For point 7, playout the frame. This can be sound simple. But, sometime, you may need to take graphic rendering, audio system buffer playout, etc... into consideration. Those variable may affect the accuracy on how you play out the frame.

Saturday, June 9, 2012

RTP - Lip Sync Part 1, RTCP Sender Report

This is a multi-series of RTP lip synchronization post. Lip synchronization is a very very tedious topic that requires you to understand multiple RTP concepts. So for part1, I will talk about RTCP sender report (SR)

The purpose of RTCP SR is to provide information on the media that had recently sent by the server.

See RFC 3550 6.4.1, it has a complete packet format for RTCP SR.



SR is identified by packet type of 200 in the PT field

The most important part of SR for lip sync is NTP timestamp field. The NTP timestamp is a 64 bits unsigned value that denote the time of the SR is sent. For the upper 32 bits (MSW), it denotes the seconds since Jan 1 1900. For the lower 32 bits (LSW), it denotes the fractions of a second.
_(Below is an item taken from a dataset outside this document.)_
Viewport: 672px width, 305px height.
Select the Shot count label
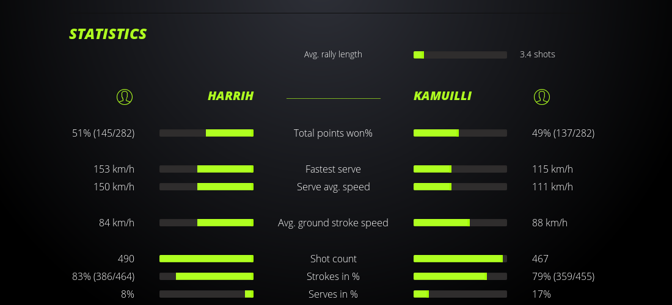tap(333, 259)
Although it is using NTP timestamp format, it does not necessarily need to be synchronized with Network Time Protocol server.

Since NTP timestamp field is second since Jan 1 1900, you need to add 2,208,988,800 to NTP time to make it to UNIX time (second since 1970).

Now talk more about fractions of a second. See NTP Timestamp will give you a better understand of NTP timestamp. So, fractions of second mean the decimal part of the seconds. For example, 2008-05-07T11:24:35.876-04:00, 876 is the fractional part of the second. In the later part of the series, I will tell how to get the fractional time of the NTP timestamp of SR.

The other important part of SR is the RTP timestamp. It is a RTP timestamp that represent this SR packet. When this SR is sent, some time must have elapsed, and thus, this RTP timestamp will not be the same as the previous RTP timestamp. This is important because SR RTP timestamp is used for inter-media synchronization.